Free From Lies: Discovering Your True Needs
In her latest study, Free From Lies, famed psychologist Alice Miller examines the way child abuse shapes the psyche and the effect it can have on humanity. While the human brain has an incredible ability to normalize traumatic events, Miller argues that abuses suffered in childhood can never truly be repressed. It appears as though humanity is suffering from a collective amnesia regarding the wrongs we suffered in infancy. These wrongs, according to Miller, will manifest themselves later in life. We see evidence of this everywhere—in the form of domestic abuse, war, and genocide—all of which are prominent throughout our history. Those who have been able to break away from the cycle of abuse (a minority of about ten percent) are not without their problems, often suffering from serious health conditions later on in life.
Miller argues that humanity has, for the most part, come to define child abuse as "good parenting." The negative implications of this are two-fold: first, the child develops conflicting views regarding their parents, who act simultaneously as care-giver and as tyrant, and secondly, that the general, worldwide acceptance of child abuse will ensure it is passed down from generation to generation. Miller examines horrific dictators like Adolph Hitler, revered icons like Marilyn Monroe, serial killers, and domestic abusers. While the common denominator among her subjects is, of course, child abuse, Miller looks at the way her subjects have been psychoanalyzed. She argues that history tends to analyze and treat severely traumatized and/or psychotic adults by looking at the symptoms of their pain rather than determining the causes of it. Miller stresses the importance of asking the right questions when dealing with these seemingly traumatized adults. This, according to Miller, is the only way to determine the root cause of abuse and determine the appropriate course of therapy.
Free from Lies is a logical, well-documented study that examines the ideologies that society has been reluctant to confront. Miller challenges others in her field head-on, wondering aloud why some child psychologists continue to deny and document the existence of child abuse. Not only is her fearless study convincing and engaging, the book is also extremely readable. Miller's approach to writing is refreshingly no-nonsense; she refrains from padding her observations with diatribes and academic-speak, ensuring her work can be read and enjoyed by a mainstream audience.
A compelling read, Free from Lies belongs on the bookshelves of everyone from the novice to the well-seasoned psychoanalyst. This important study has all the trimmings of a classic in the making and it is bound to invite and create debate and dissection for many years to come. The study is best appreciated through multiple reading as it will reveal new truths and insights each time. If we want to better our communities, it is imperative we understand our own inner-workings. Free from Lies will serve as an excellent aid by promoting open discussion and release from our own forgotten abuses.
I never knew how important my childhood was until I had a therapist after a very traumatic breakup ask, "And what about your parents?" Turns out much of it goes back to them, and while I know lots of parents (or I guess adults in general) resent the idea of therapy bringing up a difficult childhood, the end result for me is a functional, healthy adult life (complete with now-healthy partnerships) I would not have otherwise achieved. My parents didn't physically abuse me, but they certainly used me to deal with their own issues and would still do so if I bothered to talk to them. My mother's parents were the same way, and she openly hates them but also chooses to live down the block from them. My father's wife once told me that it was my fault that she'd been mean to me when I was a child and that it was time for me to get over it.
I'm sick of people pretending that family is a cement into which you are poured and that everyone should get over their bad parents and learn to love them. You know what? Some parents really fucking suck, and children are not responsible for that. It isn't a young person's responsibility to be the adult or act in adult ways, but it can be part of adult healing to say "no more" to childhood pain that lingers. Sounds to me like just about everyone in my stupid, weirdo family could use a copy of this one.

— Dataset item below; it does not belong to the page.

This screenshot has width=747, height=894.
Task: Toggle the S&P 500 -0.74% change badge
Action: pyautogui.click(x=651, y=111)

Jaliya - I completely agree.
We do have our priorites completely mixed up. In our society, working inside a cubicle for 40 years is more respected in than the parent who makes sacrifices so that they can stay home and raise their children.

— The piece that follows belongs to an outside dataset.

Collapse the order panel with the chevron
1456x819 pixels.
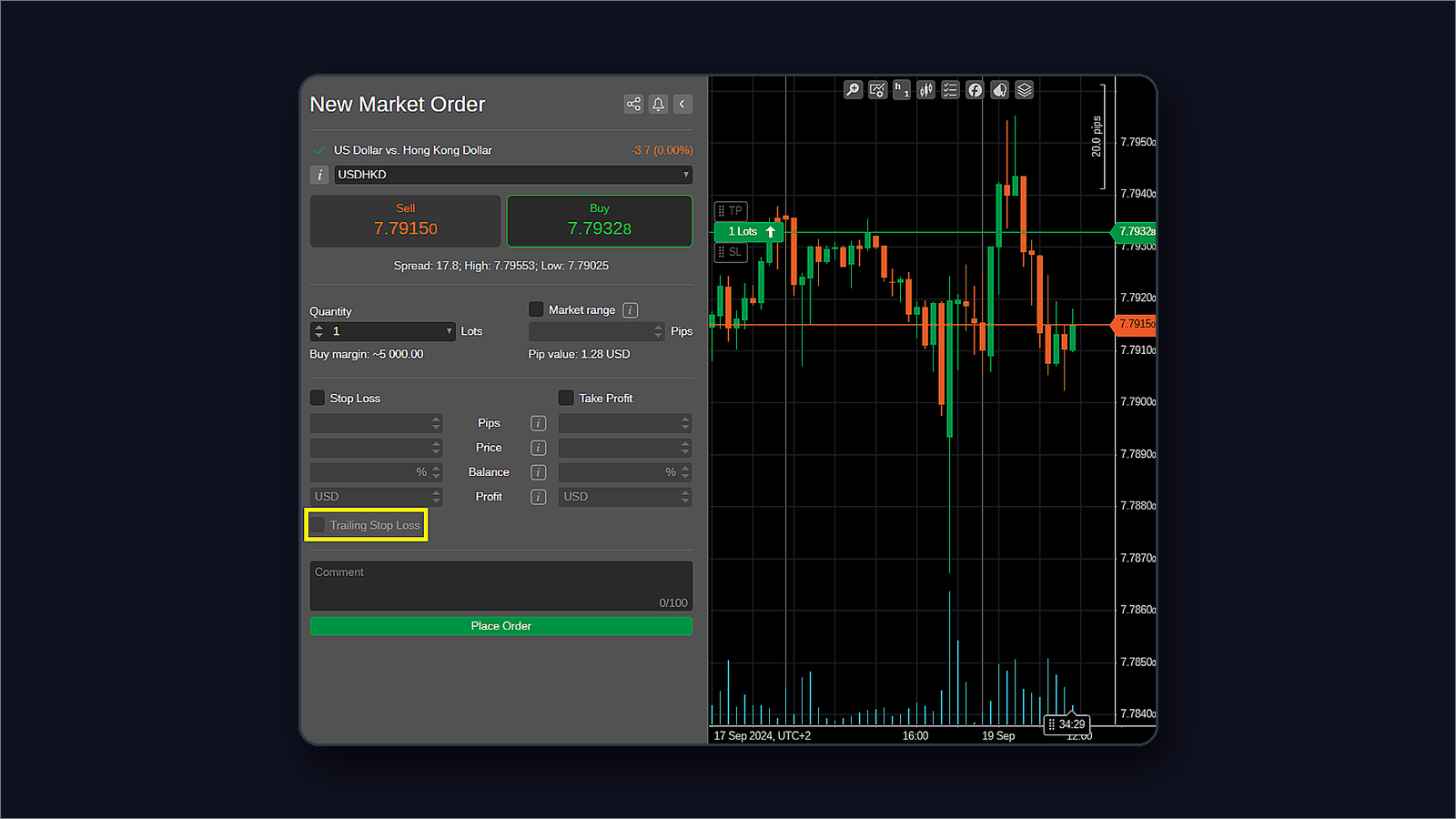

Our society holds earning power in a higher regard than human decency - very interesting when you consider the arguments Miller brings up in her book.
I've long thought that we've got our working priorities backward ... Parenting and caregiving are relegated to "unimportant" (i.e., not making money) status ... and what, really, matters more, especially when you consider the repercussions of what we tend to consider "normal" ...

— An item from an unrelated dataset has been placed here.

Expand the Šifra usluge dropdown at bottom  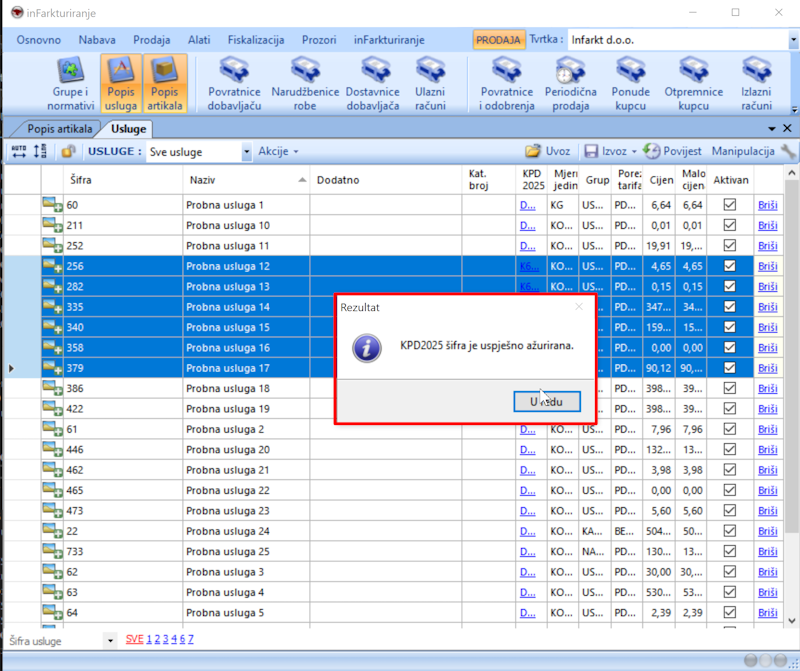[x=109, y=640]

Maybe not, but it's a message worth repeating with different titles. I agree that her writing is like a one-note samba at times but she makes a good case that childhood should not be discounted in understanding ourselves. Her absolutist insistence on putting our sympathy squarely with the suffering child who came into the world with needs is actually troublesome to many--what has surprised me in discussing her ideas with colleagues is that many still want to discount childhood suffering entirely or to excuse abusers (especially mothers) rather than give that abuse weight. She is also especially attentive to the many ways in which children are used for adult needs rather than adults actually caring for them. What would the world like if children were fully nurtured? Would it be worse than what we have now?
Doesn't sound like she's saying anything she hasn't said in her previous books.